IDENTIDAD · MISIÓN · ESPIRITUALIDAD
Un mismo carisma,
una forma de vivir
Nuestra identidad nace del Evangelio y del carisma de San Jerónimo Emiliani: educar y acompañar a quienes más lo necesitan.
NUESTRA MISIÓN
Hacer presente una esperanza concreta
Nuestra misión nace del encuentro con quienes más lo necesitan. A través de la educación, la pastoral, la acogida, la acción social y la misión compartimos un mismo propósito: ofrecer oportunidades, acompañar procesos y construir un futuro más humano.
EDUCAR
Acompañamos el crecimiento integral de niños y jóvenes.
ACOGER
Creamos espacios donde cada persona pueda sentirse acompañada y valorada.
SERVIR
Ponemos nuestra vida y nuestros recursos al servicio de quienes más lo necesitan.
TRANSFORMAR
Trabajamos por comunidades más fraternas, justas y solidarias.
NUESTRA IDENTIDAD
Somos una familia al servicio de los últimos
Somos religiosos y laicos que compartimos el carisma de San Jerónimo Emiliani. Una familia llamada a reconocer la dignidad de cada persona y a acompañar especialmente a los niños, jóvenes y personas en situación de vulnerabilidad.
Nuestra identidad se construye desde la cercanía, la educación, la fraternidad y el servicio.
NUESTRA ESPIRITUALIDAD
Una fe que se hace vida
La espiritualidad somasca se nutre de la fe en Dios y la devoción a la Virgen María. Nuestra vida comunitaria, marcada por la oración y la fraternidad, es el fundamento de nuestra misión. A través de la humildad, la obediencia y la pobreza, buscamos imitar el ejemplo de San Jerónimo Emiliani y vivir el Evangelio en el servicio a los más necesitados.

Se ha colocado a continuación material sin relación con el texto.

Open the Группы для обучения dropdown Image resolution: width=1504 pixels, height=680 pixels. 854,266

«Quiero vivir y morir con ellos»
San Jerónimo Emiliani
Cristo como centro
En Él encontramos el origen y el sentido de nuestra vocación.
San Jerónimo Emiliani
Su fomra de mirar, acoger y servir sigue inspirando nuestra manera de vivir.

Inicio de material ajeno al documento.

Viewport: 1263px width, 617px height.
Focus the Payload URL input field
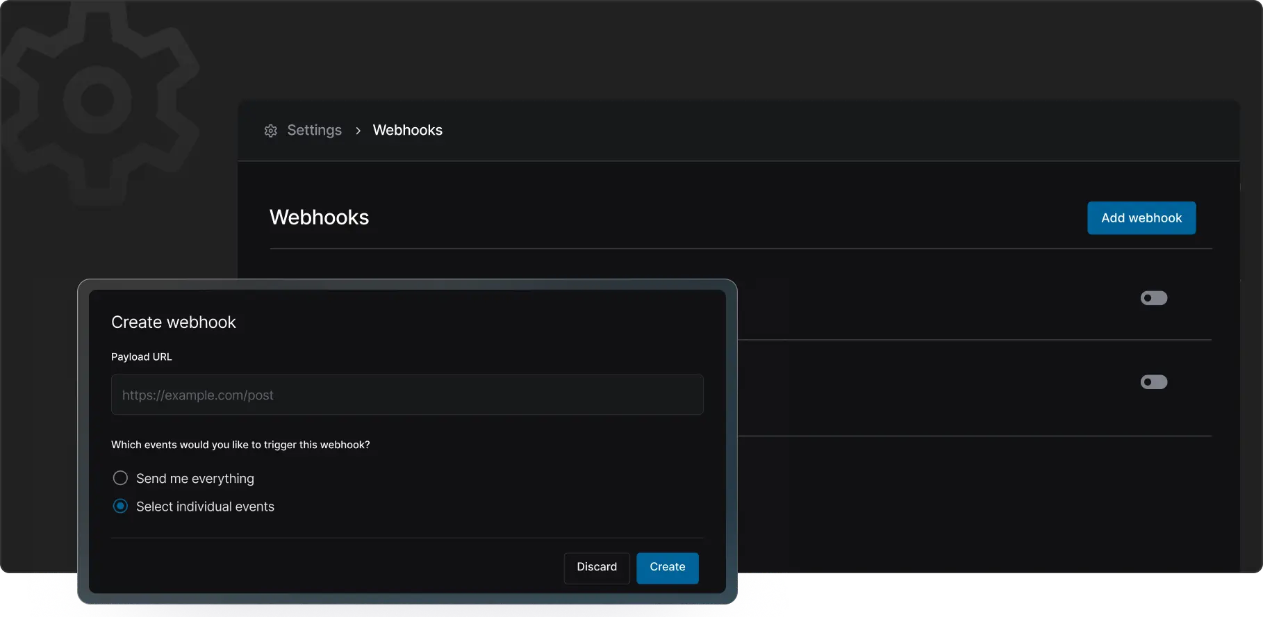pyautogui.click(x=407, y=395)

María, Madre de los Huérfanos
Nos acompaña como modelo de confianza, ternura y disponibilidad.
NUESTRA ESPIRITUALIDAD SE VIVE EN COMUNIDAD
Juntos, en el camino
La espiritualidad somasca no se vive de manera individual. Se comparte en comunidad, en la oración, en la misión y en la vida cotidiana.
UN CARISMA QUE SIGUE VIVO
Cinco siglos después, la misma esperanza
La intuición de San Jerónimo continúa tomando forma en comunidades, colegios, parroquias, proyectos sociales y misiones de todo el mundo.